Report each line from the data below that holds the word "click".

===============

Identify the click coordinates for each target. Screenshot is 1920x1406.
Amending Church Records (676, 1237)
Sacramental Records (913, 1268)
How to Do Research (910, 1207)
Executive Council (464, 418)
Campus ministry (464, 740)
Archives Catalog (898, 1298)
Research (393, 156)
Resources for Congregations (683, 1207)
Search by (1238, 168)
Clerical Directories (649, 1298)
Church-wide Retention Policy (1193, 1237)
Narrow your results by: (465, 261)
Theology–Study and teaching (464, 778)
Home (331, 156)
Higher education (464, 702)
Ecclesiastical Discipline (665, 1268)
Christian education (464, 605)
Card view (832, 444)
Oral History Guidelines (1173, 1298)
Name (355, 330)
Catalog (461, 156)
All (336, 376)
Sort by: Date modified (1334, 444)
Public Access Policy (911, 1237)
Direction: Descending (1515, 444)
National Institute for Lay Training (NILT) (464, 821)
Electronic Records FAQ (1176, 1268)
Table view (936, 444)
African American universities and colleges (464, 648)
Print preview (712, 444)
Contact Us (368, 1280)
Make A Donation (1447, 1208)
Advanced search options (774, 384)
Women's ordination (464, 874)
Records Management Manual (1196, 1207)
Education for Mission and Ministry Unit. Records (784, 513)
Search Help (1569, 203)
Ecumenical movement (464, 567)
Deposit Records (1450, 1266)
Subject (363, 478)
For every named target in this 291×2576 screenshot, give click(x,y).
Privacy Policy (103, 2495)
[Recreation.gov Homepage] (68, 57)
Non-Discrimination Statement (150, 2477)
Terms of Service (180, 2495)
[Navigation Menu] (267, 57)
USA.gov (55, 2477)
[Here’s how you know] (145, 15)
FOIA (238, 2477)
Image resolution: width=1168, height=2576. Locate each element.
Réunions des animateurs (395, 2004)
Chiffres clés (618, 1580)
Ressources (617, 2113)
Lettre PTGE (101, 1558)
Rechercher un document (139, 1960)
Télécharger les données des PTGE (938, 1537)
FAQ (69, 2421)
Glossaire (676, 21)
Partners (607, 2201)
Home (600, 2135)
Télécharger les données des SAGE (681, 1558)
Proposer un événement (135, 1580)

===============

**Reply**.
Identify the click coordinates for each target. Screenshot is 1920x1406.
For every named target in this 291×2576 screenshot, give click(x,y).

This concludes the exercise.